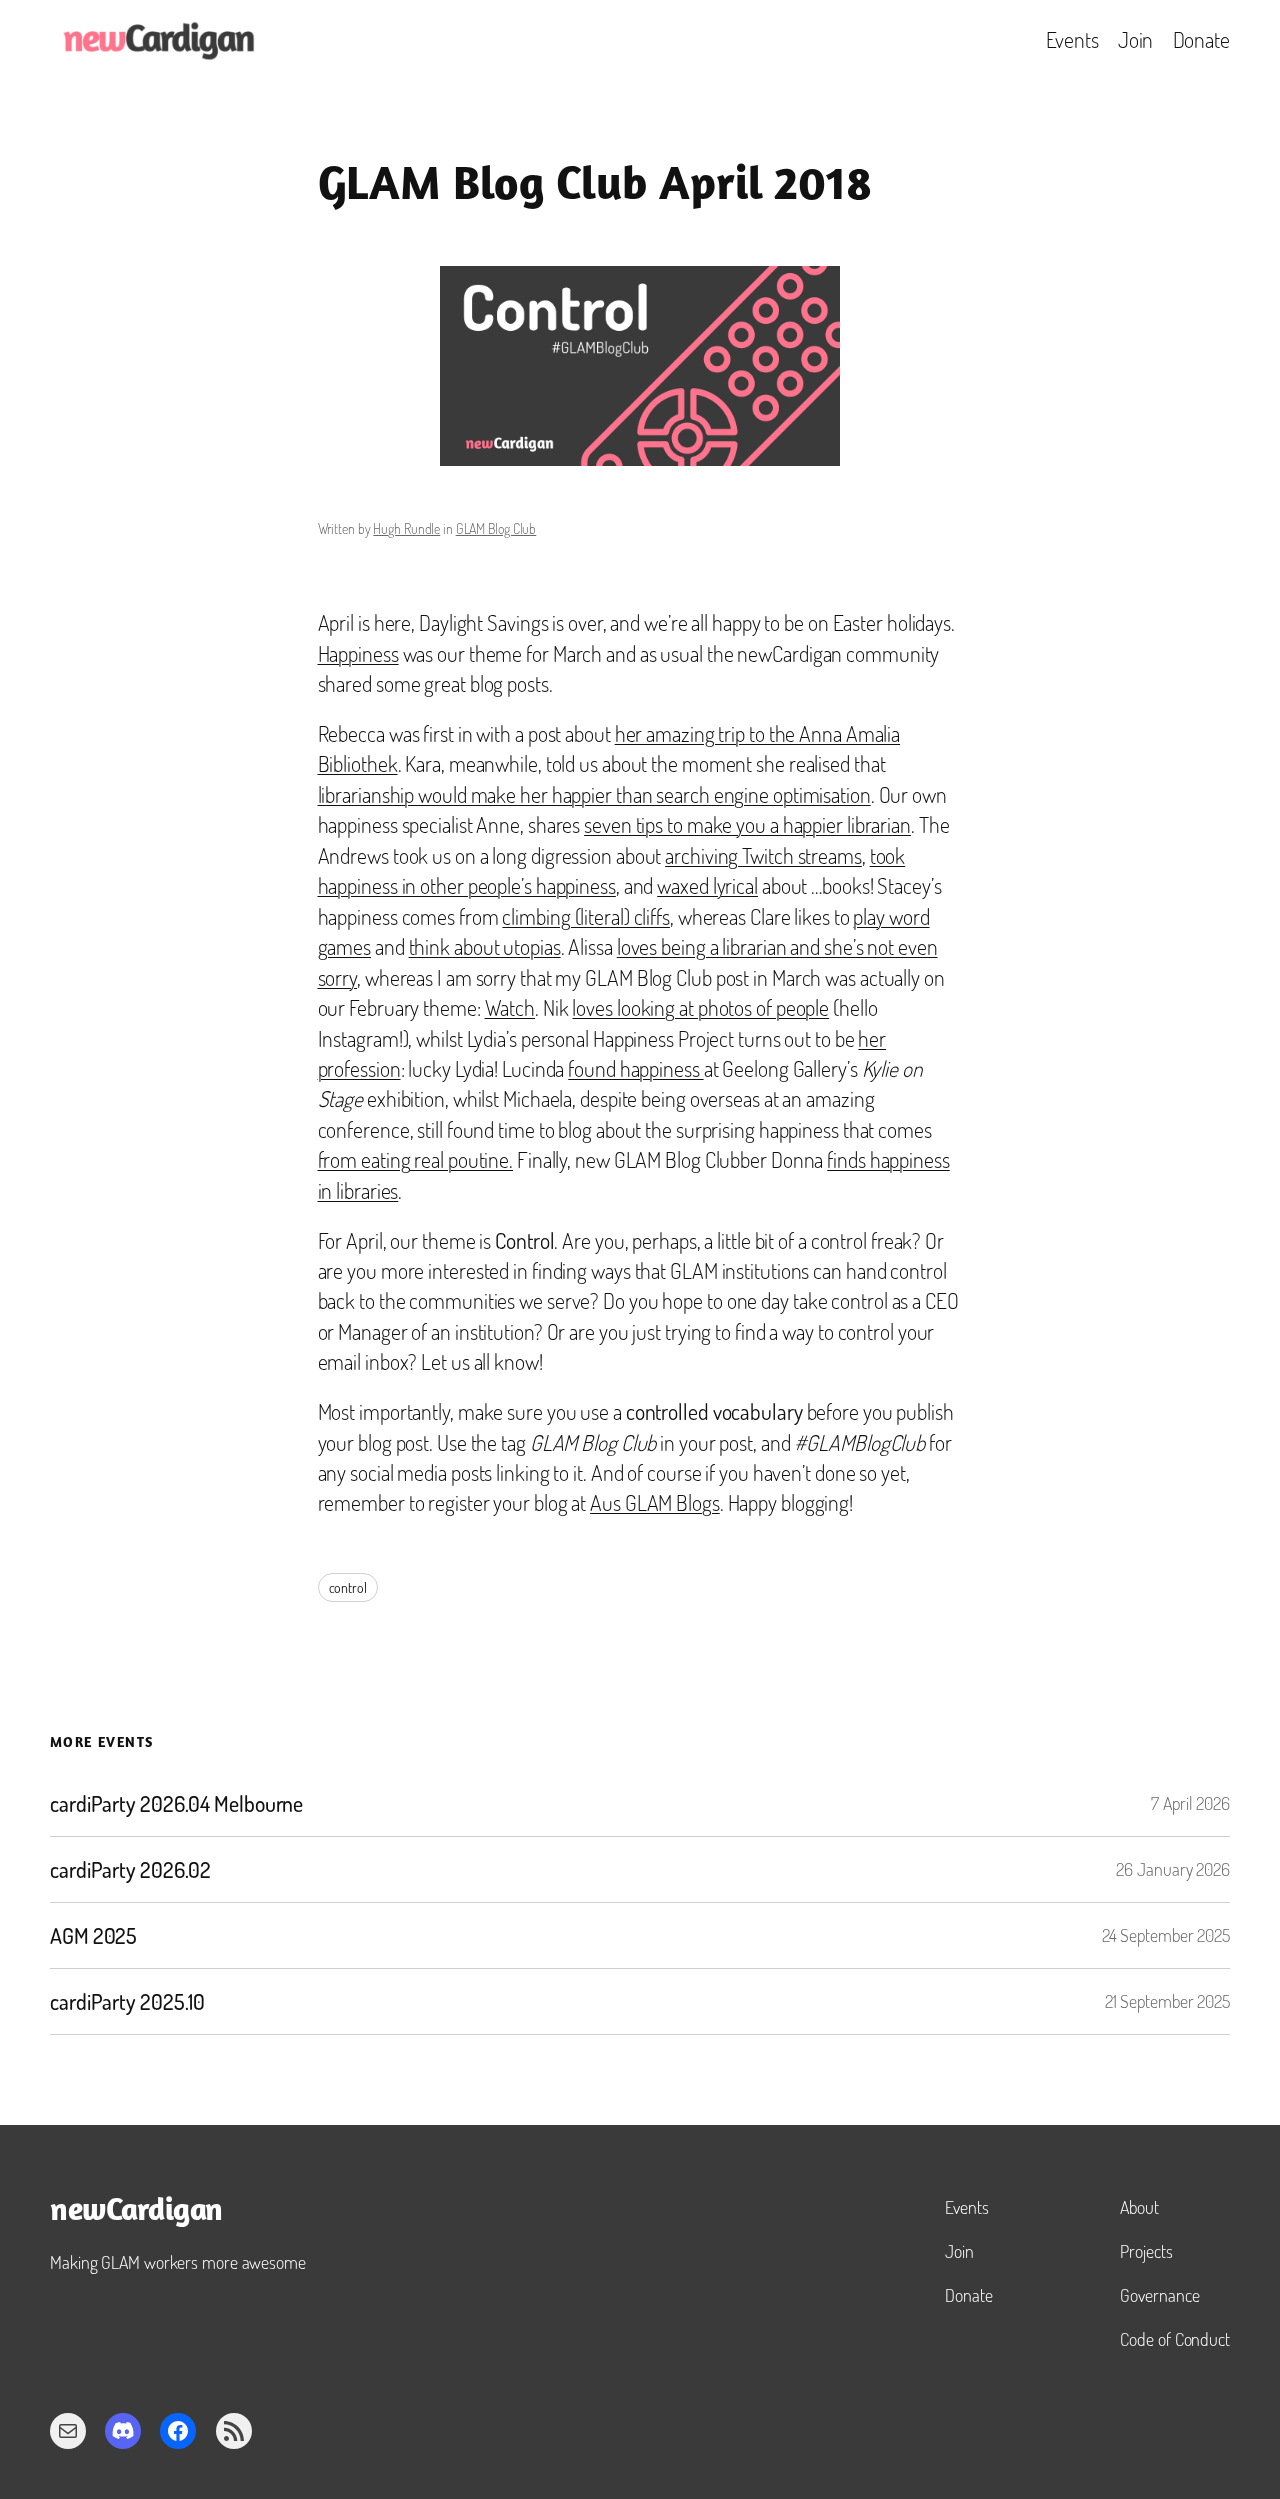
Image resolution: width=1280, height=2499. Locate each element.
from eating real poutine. (416, 1159)
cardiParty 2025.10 (127, 2002)
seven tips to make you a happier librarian (747, 824)
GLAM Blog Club (496, 528)
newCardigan (136, 2212)
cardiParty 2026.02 (130, 1870)
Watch (510, 1007)
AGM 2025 (93, 1936)
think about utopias (485, 946)
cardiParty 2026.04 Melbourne (176, 1804)
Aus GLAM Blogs (655, 1502)
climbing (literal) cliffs (586, 916)
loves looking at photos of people (700, 1007)
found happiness (635, 1068)
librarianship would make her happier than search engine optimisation (594, 794)
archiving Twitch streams (763, 855)
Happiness (358, 653)
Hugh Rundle (406, 528)
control (348, 1587)
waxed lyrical (707, 885)
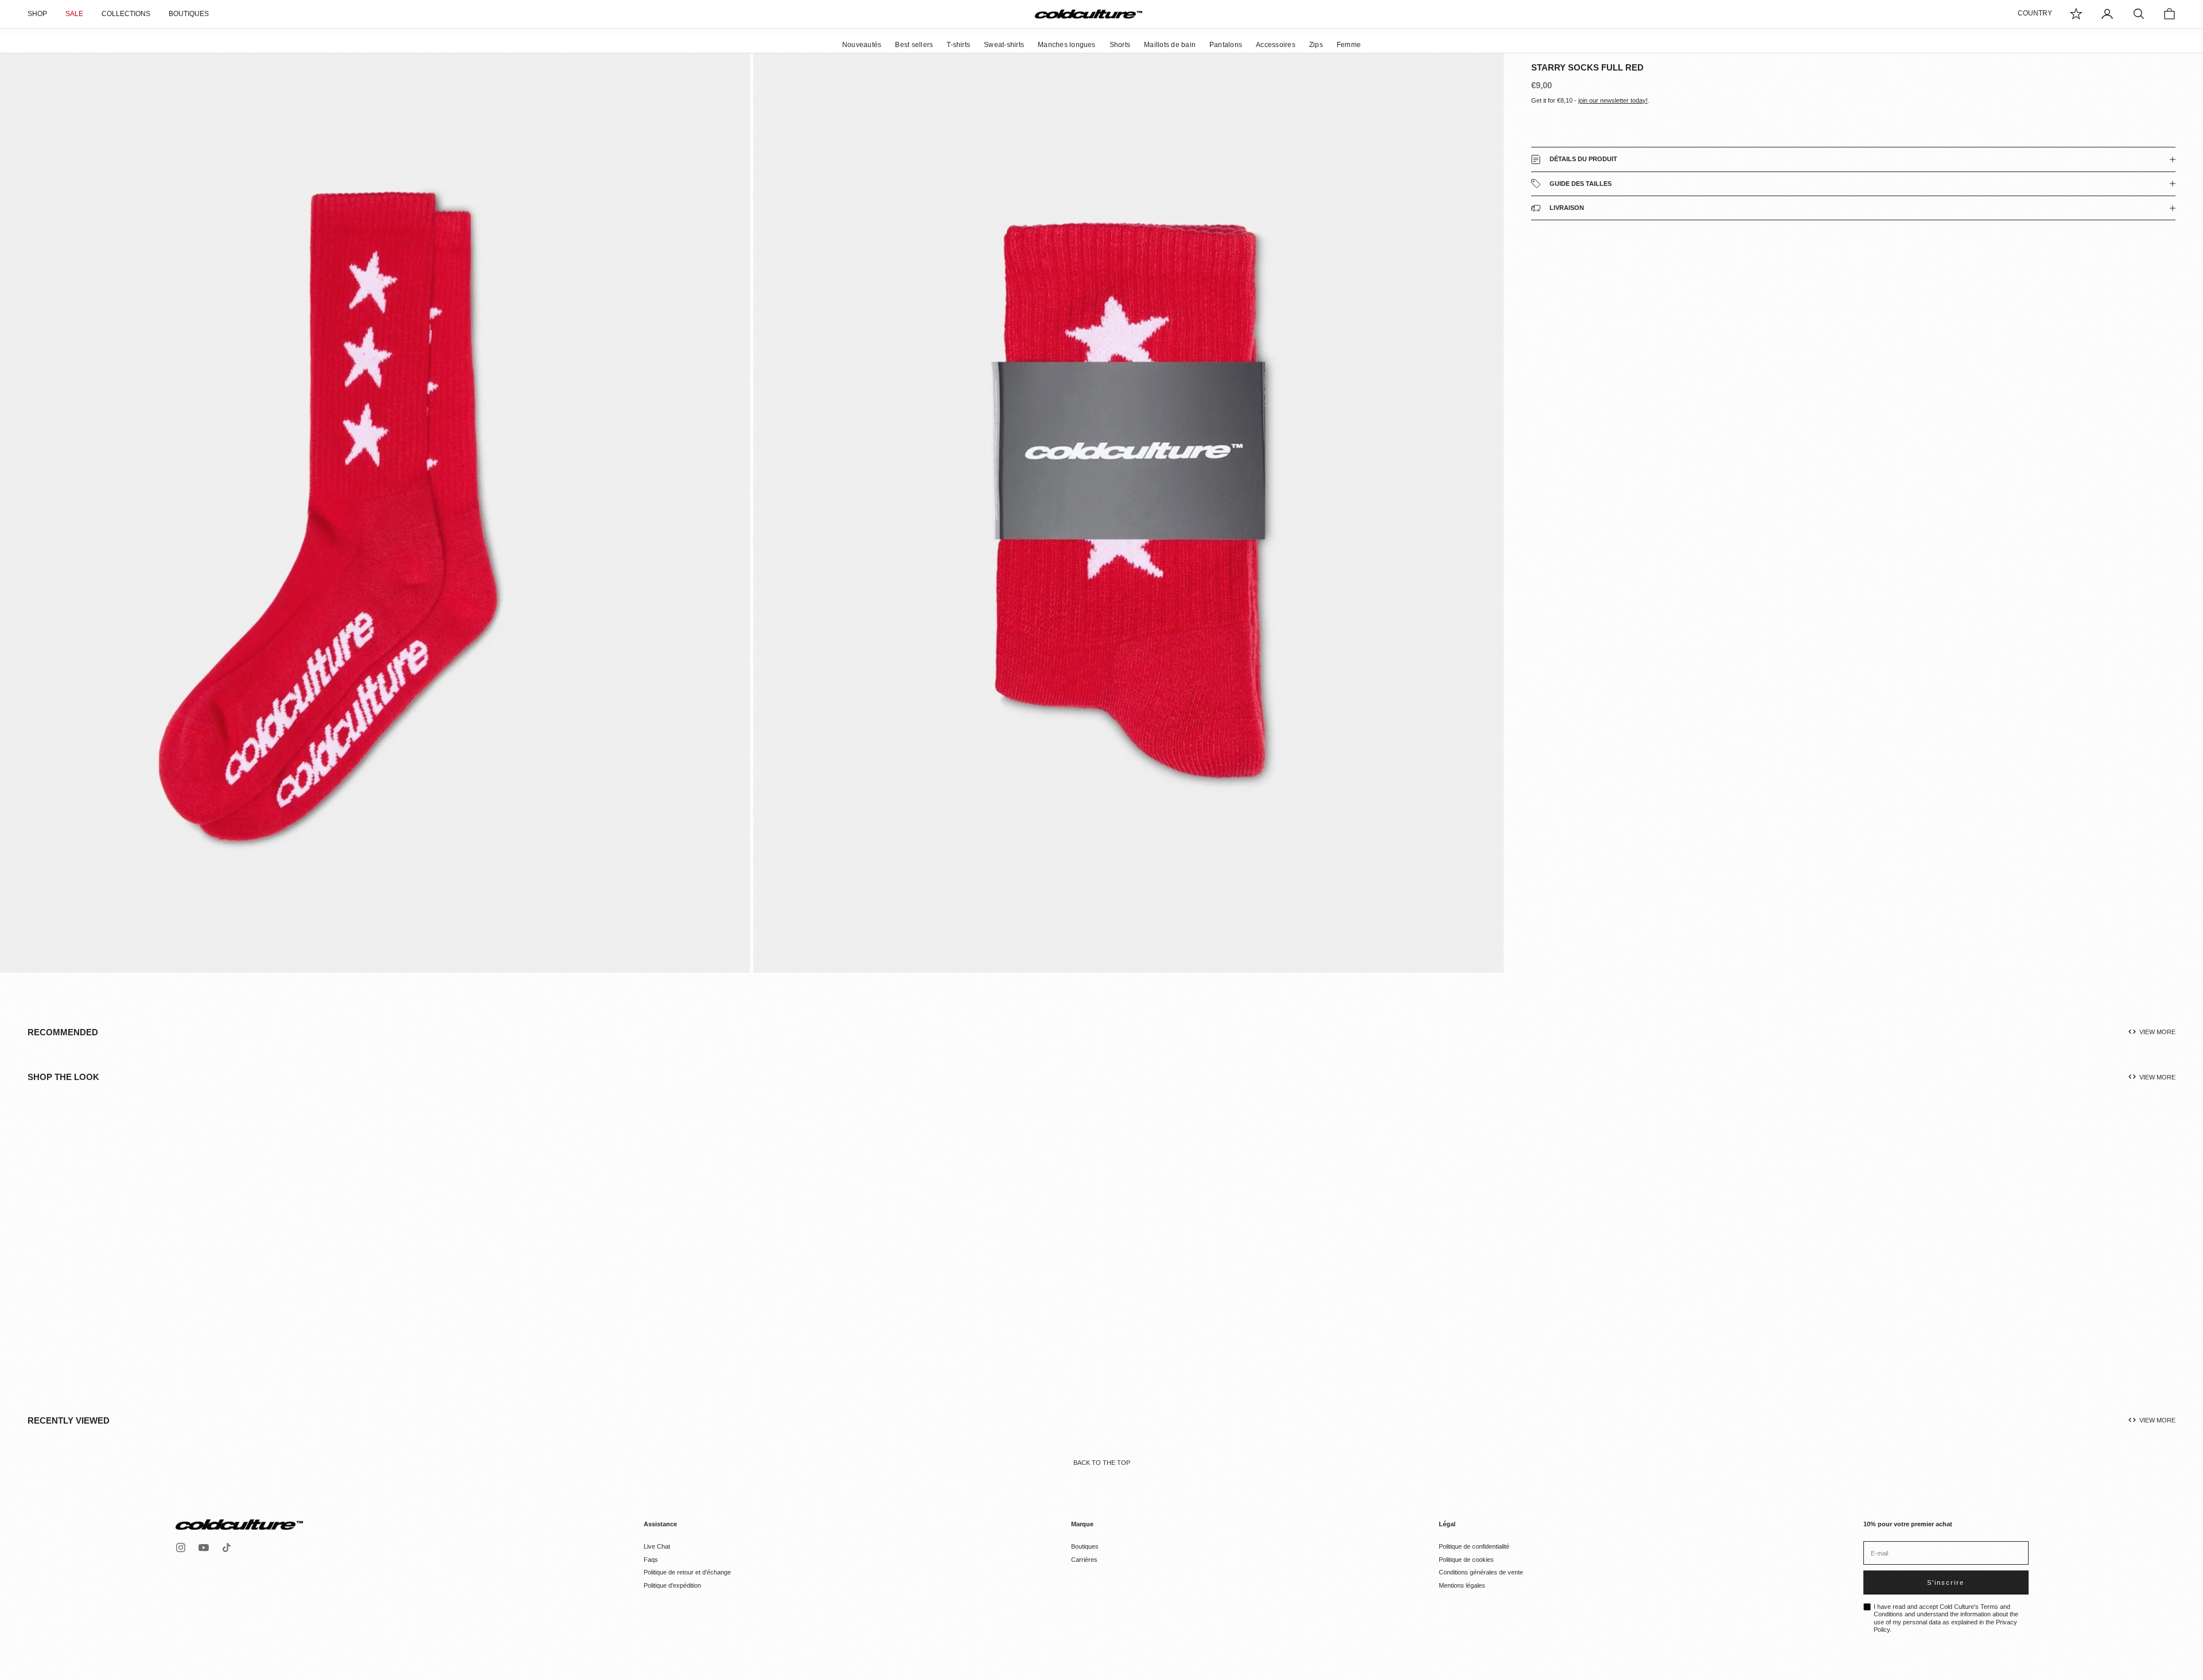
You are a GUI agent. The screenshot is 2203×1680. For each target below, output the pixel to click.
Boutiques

-*-*-

*EXERCISE DESCRIPTION:* Only the lines from the one that contains "control (348, 1587)" through the last line of the records may appear in the answer, retyped exactly and with no pictures.

*WRITTEN REPLY:*
control (348, 1587)
waxed lyrical (707, 885)
You are a GUI agent. The screenshot is 2203×1680. For each target below, output the pixel to click.
Boutiques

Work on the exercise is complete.